Begin Supplied entries
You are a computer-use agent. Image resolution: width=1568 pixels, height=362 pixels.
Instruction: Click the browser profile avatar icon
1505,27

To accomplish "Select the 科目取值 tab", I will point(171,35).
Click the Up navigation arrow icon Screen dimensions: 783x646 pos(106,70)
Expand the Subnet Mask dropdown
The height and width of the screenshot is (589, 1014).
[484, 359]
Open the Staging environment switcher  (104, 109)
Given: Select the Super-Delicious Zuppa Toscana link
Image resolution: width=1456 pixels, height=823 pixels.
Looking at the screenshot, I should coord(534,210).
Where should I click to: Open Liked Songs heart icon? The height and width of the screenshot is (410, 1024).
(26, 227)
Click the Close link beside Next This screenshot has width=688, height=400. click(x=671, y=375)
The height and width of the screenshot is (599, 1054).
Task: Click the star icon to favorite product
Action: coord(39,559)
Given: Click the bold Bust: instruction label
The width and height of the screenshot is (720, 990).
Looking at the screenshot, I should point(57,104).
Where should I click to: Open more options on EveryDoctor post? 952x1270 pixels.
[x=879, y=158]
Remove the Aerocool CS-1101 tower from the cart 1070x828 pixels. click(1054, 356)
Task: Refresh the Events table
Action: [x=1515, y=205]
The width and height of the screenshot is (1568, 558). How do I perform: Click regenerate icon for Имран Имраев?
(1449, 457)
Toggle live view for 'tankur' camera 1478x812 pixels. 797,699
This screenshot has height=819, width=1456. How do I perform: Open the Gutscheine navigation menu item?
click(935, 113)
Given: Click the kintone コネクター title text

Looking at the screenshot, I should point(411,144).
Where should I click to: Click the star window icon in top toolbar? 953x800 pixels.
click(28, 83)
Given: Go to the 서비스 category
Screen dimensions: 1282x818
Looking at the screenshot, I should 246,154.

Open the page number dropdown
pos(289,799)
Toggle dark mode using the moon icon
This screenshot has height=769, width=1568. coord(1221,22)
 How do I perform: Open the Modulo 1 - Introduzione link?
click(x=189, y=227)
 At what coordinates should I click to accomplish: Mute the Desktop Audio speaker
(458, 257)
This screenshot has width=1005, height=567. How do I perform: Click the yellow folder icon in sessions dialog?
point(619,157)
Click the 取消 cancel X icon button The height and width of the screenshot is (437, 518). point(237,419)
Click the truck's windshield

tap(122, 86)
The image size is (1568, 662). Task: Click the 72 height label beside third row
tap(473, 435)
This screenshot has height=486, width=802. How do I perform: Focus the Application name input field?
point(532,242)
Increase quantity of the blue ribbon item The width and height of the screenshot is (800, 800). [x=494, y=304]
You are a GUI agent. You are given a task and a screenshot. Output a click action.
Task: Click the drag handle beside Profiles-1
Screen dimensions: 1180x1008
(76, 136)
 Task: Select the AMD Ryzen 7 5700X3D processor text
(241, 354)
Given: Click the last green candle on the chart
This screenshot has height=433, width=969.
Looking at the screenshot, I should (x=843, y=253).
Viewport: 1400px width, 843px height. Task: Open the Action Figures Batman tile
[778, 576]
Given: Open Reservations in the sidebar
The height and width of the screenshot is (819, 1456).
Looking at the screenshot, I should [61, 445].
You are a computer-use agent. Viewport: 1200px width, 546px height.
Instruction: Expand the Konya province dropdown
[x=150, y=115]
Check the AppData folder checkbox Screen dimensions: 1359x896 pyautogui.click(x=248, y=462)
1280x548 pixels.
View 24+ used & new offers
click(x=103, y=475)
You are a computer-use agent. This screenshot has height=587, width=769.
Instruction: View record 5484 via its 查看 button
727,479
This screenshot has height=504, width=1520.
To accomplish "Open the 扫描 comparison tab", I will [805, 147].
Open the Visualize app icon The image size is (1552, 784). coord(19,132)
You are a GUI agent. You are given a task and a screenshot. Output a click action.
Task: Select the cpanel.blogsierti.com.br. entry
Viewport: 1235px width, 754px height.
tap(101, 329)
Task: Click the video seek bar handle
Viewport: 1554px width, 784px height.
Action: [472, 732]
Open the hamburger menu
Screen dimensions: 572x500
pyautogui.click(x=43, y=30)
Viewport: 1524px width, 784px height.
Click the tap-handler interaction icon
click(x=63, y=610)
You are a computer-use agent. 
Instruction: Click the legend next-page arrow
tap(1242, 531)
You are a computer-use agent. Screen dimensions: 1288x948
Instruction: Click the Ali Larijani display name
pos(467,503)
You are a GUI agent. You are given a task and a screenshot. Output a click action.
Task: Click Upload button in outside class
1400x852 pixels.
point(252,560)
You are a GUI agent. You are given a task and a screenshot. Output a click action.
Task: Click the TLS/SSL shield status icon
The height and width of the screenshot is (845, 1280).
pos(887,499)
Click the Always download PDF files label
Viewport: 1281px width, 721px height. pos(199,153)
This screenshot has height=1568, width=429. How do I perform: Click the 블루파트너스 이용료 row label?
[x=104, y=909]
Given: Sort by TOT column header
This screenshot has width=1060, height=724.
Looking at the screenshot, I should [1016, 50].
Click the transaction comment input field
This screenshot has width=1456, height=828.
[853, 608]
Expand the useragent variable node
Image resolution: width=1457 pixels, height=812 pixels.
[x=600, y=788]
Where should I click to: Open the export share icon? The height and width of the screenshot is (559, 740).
End Supplied entries
■ **Goal**:
Gather every line in the data above that includes the word "dropdown".

■ **Exercise solution**:
Expand the Subnet Mask dropdown
Open the page number dropdown
Instruction: Expand the Konya province dropdown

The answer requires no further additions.